THE OLD MAN AT THE BRIDGE // ERNEST HEMINGWAY



As a man observes the movement of vehicles and civilians fleeing across the pontoon bridge from an anticipated enemy attack, he notices an old man sitting alone at the edge of the structure. After a conversation with the old man, he determines that he has just walked the twelve kilometres from his home village of San Carlos, but his immense tiredness has forced him to stop at the bridge. The old man’s duty is to take care of all the animals left behind in the village. It is obvious that the old man takes this responsibility very seriously, as he worries more about the animals that were under his care than for his own safety and tells this to the young man. Sadly, he explains, he was forced to leave the animals behind. The narrator suggests that the old man cross the bridge to the next crossroads, where he can catch a truck that will take him close to Barcelona, but the man explains that "I know no one in that direction." Although the correspondent cares about the old man, he looses hope when the and old man is unable to proceed, and decides that "there was nothing to do about him." The enemy would cross the bridge soon, and death appears to be close by for the old man. 

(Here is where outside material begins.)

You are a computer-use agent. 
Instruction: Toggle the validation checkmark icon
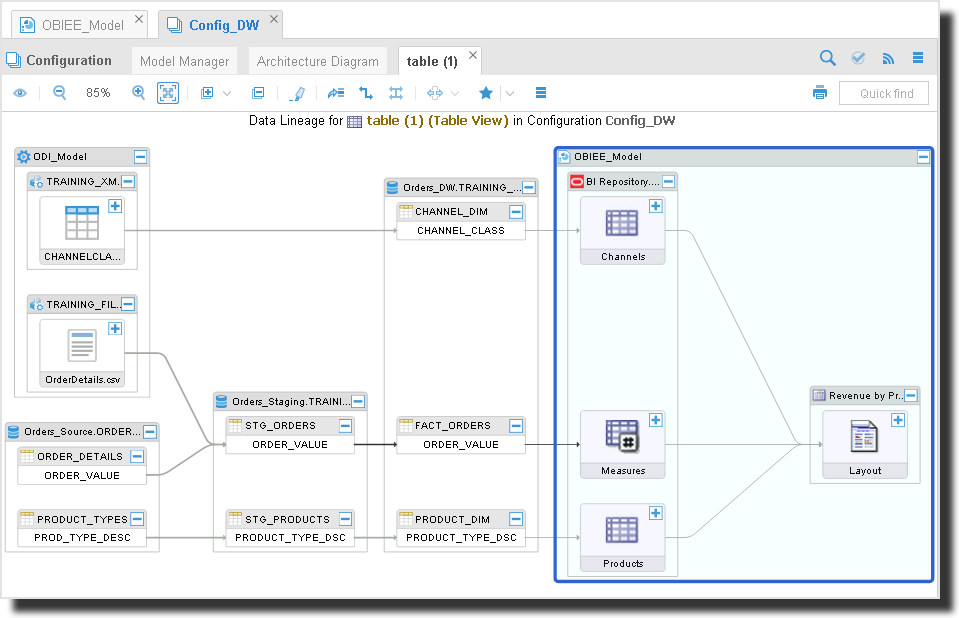click(858, 58)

This story demonstrates how people are often affected by things they can’t control such as the oncoming of War. It implicitly suggests that perhaps the ‘New World’ that was transforming America at that time in history, affected individuals and their desires to carry out their obligations, even though this story was not written about America. Hemingway himself was in Spain during the Spanish Civil War and actually had an encounter with an older gentleman at a bridge whereupon a similar conversation happened, and he used this as the basis for this short story. This story is based upon an Easter Sunday stopover at the Ebro river during Hemingway’s coverage of the Spanish Civil War in 1938 and uses an old man as a symbol of defeated liberal democracy not just in Spain, but all over the world.